Bionus / imgbrd-grabber

Very customizable imageboard/booru downloader with powerful filenaming features.
https://www.bionus.org/imgbrd-grabber/
Apache License 2.0
2.42k stars 212 forks source link

[Bug] Mislabeled Files On NHentai Saved With Wrong Extension #3158

Open Keyeson opened 2 months ago

Keyeson commented 2 months ago

Bug description

Some galleries on NHentai and I assume any other site that deals with translated works, have their files mislabeled with the wrong extension. Specifically they will have the extension of .png, but are encoded as JPG this causes issues with Exiftool being able to tag them as I posted in this issue #3130. When checking one of these mislabeled files with Exiftool this is what I get.

exiftool 505041-1-f5d6db40ac458d9e9383f62621ab33c3.png
ExifTool Version Number         : 12.70
File Name                       : 505041-1-f5d6db40ac458d9e9383f62621ab33c3.png
Directory                       : .
File Size                       : 602 kB
File Modification Date/Time     : 2024:04:12 01:54:18-04:00
File Access Date/Time           : 2024:05:17 14:53:54-04:00
File Inode Change Date/Time     : 2024:05:17 14:53:54-04:00
File Permissions                : -rw-r--r--
File Type                       : JPEG
File Type Extension             : jpg
MIME Type                       : image/jpeg
JFIF Version                    : 1.01
Resolution Unit                 : cm
X Resolution                    : 28
Y Resolution                    : 28
Image Width                     : 1280
Image Height                    : 1807
Encoding Process                : Baseline DCT, Huffman coding
Bits Per Sample                 : 8
Color Components                : 1
Image Size                      : 1280x1807
Megapixels                      : 2.3

Which makes me wonder what this setting is for since it doesn't seem to be correcting the mislabeled extension. Tried both with it enabled and disabled and did not see any difference between the two. Screenshot_20240517_162844_Highlighted

This setting would make me THINK that it is supposed to correct files with mislabeled extensions, but maybe I have misunderstood it.

Steps to reproduce

Will note the ID provided here as an example is NOT SFW so far I have not encountered this on any SFW content that Grabber supports that I am aware of (Which is not to say that there aren't any I just don't know of them.) If Grabber supported Mangadex though I could probably provide 100s of examples that are SFW because I have had plenty of chapters which were uploaded there suffer from the same issue of mislabeled extensions.
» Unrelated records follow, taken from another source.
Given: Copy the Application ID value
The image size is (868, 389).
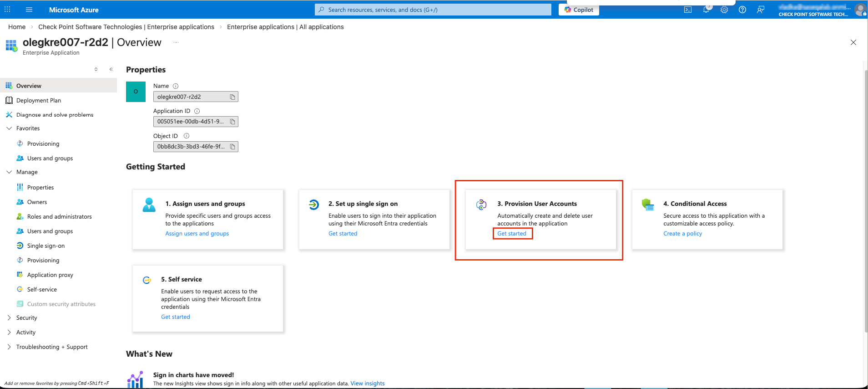Looking at the screenshot, I should pyautogui.click(x=232, y=122).
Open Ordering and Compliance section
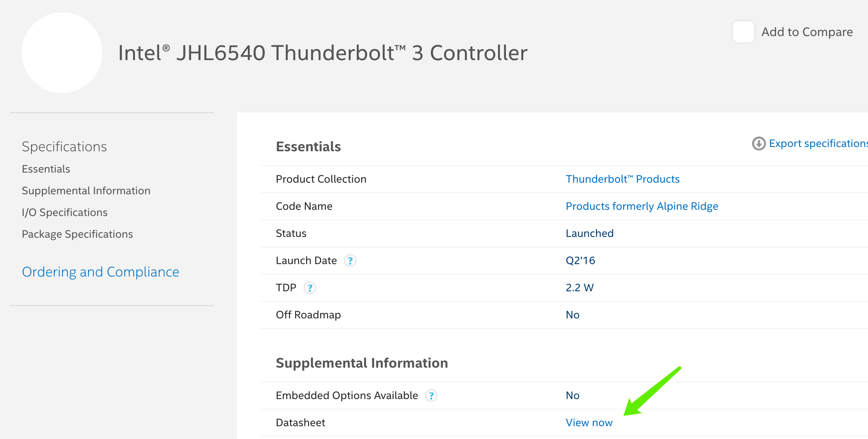 pos(100,272)
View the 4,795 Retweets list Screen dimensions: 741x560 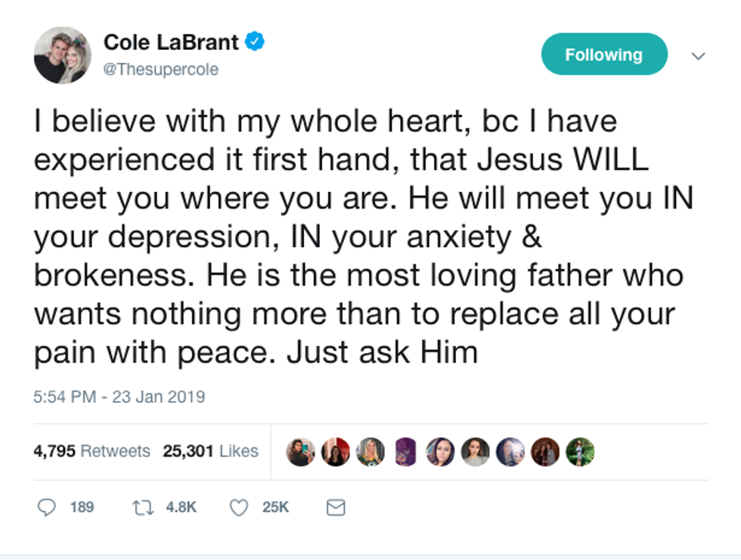click(91, 451)
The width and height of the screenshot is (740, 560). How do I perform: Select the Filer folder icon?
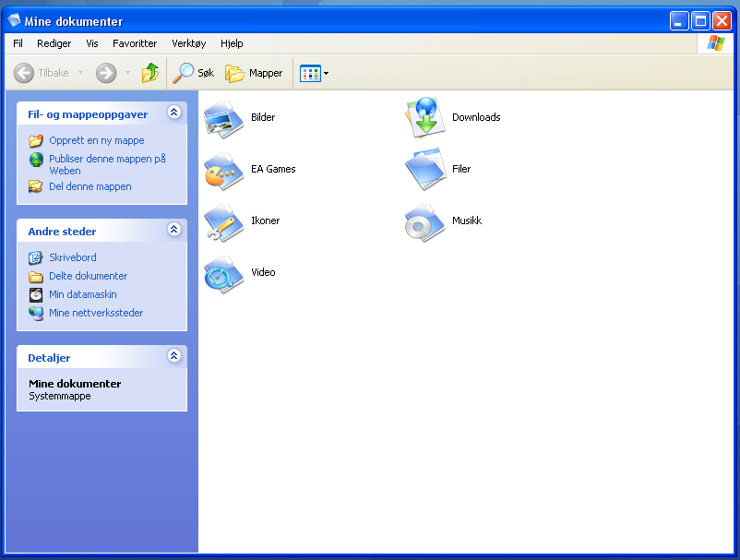424,169
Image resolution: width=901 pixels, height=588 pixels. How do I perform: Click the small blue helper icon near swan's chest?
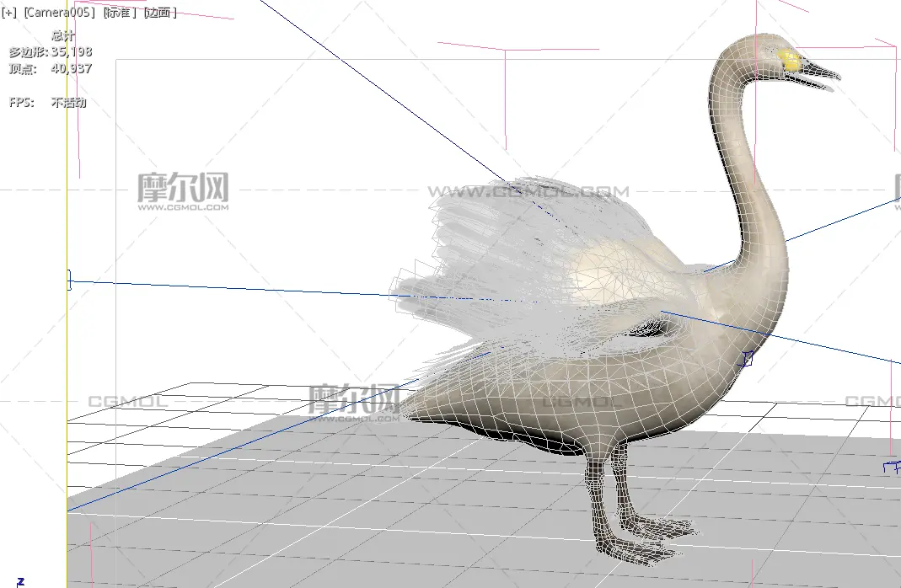coord(745,360)
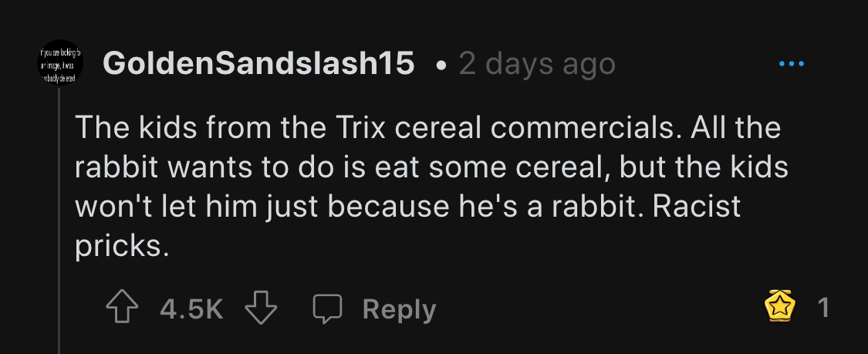Click the word "commercials" in the first line
This screenshot has height=354, width=868.
[x=586, y=127]
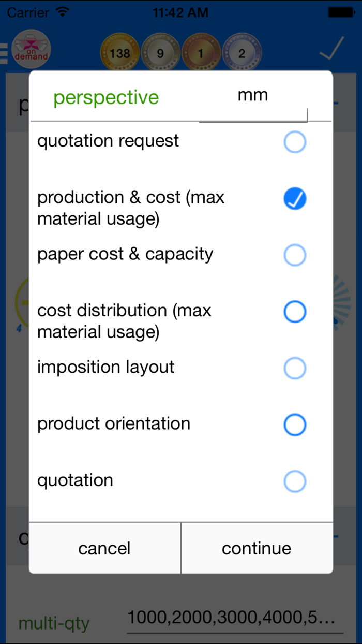Select the imposition layout radio button
The height and width of the screenshot is (644, 362).
pos(295,369)
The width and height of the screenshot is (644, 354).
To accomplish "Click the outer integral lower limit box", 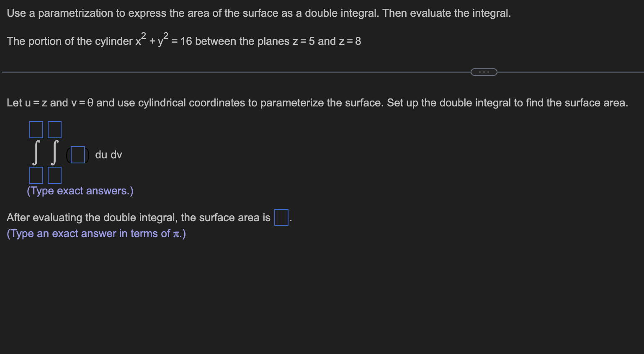I will (36, 175).
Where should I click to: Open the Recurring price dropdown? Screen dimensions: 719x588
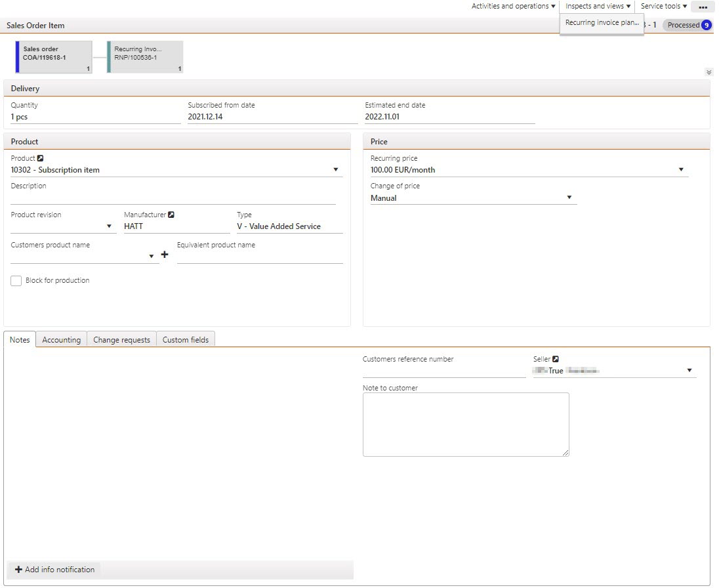pos(680,170)
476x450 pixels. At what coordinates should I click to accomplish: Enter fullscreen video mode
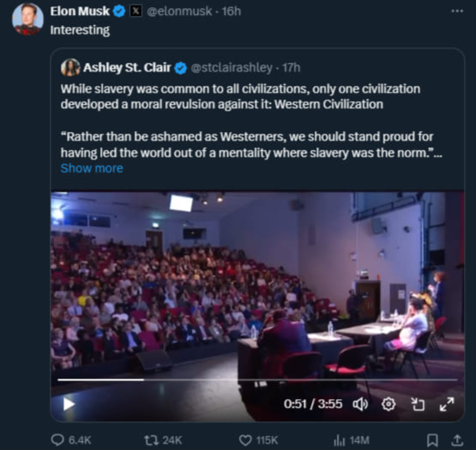click(x=446, y=404)
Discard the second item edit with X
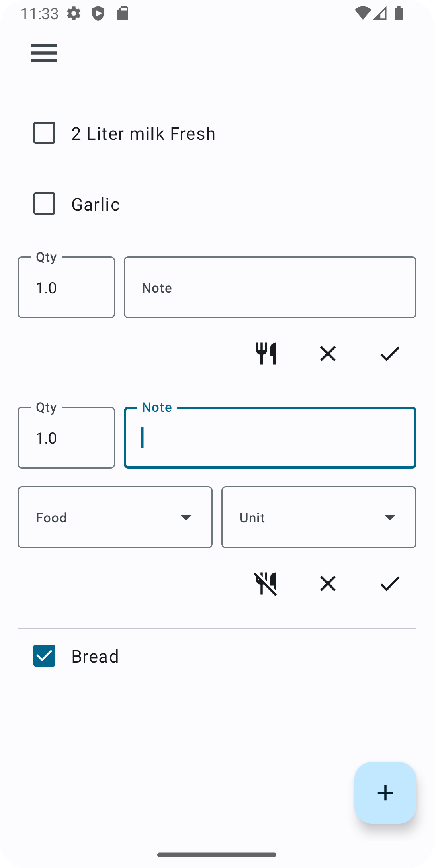434x868 pixels. pos(328,583)
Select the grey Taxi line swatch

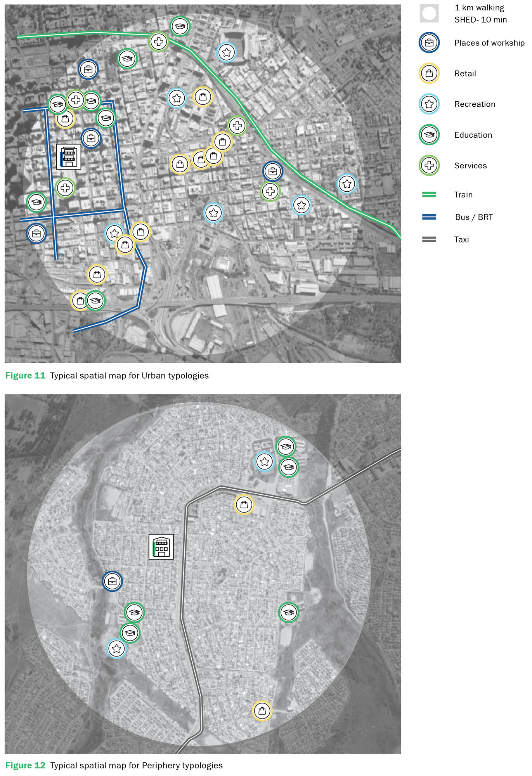(x=429, y=240)
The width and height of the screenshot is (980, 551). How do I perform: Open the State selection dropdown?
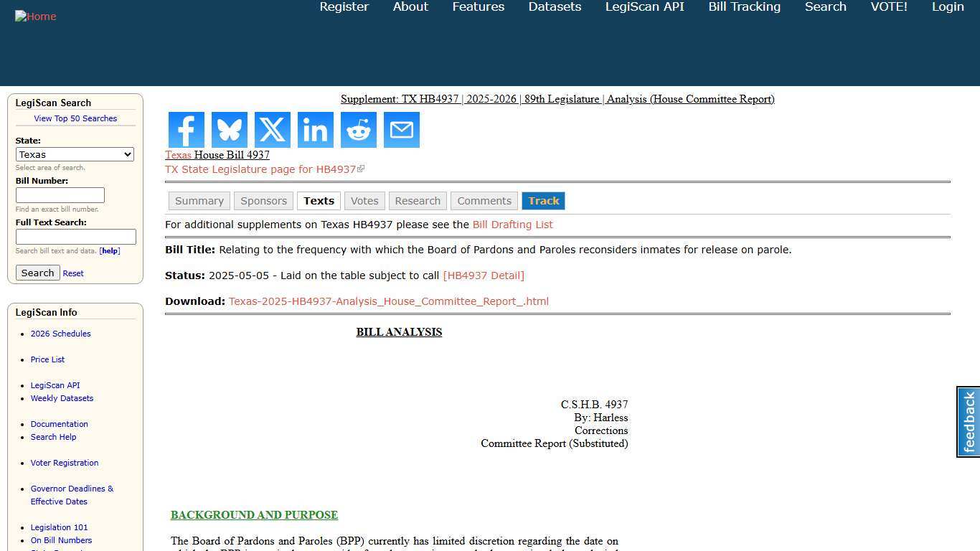pos(75,154)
It seems to be a common issue with some translators/scanlation groups for whatever reason. If someone could point me to where I could find a SFW example supported by Grabber I would love to switch out what is listed here.

  1. Download from an affected gallery (example: 505041) with metadata tagging via Exiftool enabled
  2. Check the log and you should see something like this for every file that is affected.
    [15:16:57.350][Error] [Exiftool] Error: Not a valid PNG (looks more like a JPEG) - /YourFilePathHere/505041-1-35fccb648845c4319e9bd876f2255269.png

Expected behavior

The files to be saved with the correct extension and tagged properly.

Additional Context

Also messed about with the image conversion settings to see whether they would get converted/tagged successfully.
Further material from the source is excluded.